今週の12位は射手座
俺、どっかのラッキー野郎みたいに占い気にするタチじゃないが、朝パンくわえてテレビつけた瞬間、セーターがはち切れそうな女子アナに笑顔で言われたら、いろいろ萎えるの…。
と思ったら、パンにつけとったマヨネーズがブレザーにべっとりついてしもうたっ?!
まじか…、今から部活行くんじゃけど?て思うた瞬間、この爆乳お天気お姉さんの時間言うたら、遅刻じゃなかっ?!
真田の鉄拳は勘弁じゃ!!
手近にあったタオルでブレザーについたマヨを拭いたのに、今度はブレザーからドブの臭いがする?!

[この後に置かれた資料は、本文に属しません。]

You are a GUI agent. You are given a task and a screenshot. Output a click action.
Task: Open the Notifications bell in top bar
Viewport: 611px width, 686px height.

手に持ったタオルを見たら、そしたらこれぞうきんぜよっ?!おトイレ用のっ?!
誰じゃテーブルの上に置いたの?!て叫ぶ前に、
「兄ちゃん、時間いいの?」
我が弟クンがジャージ姿で不思議そうに見ていた。
「遅刻じゃっ?!」
「あ、兄ちゃんっ?!」
弟がなんか言ってたが俺はただただ真田の鉄拳だけは嫌で、ラケバ背負って家から飛び出した。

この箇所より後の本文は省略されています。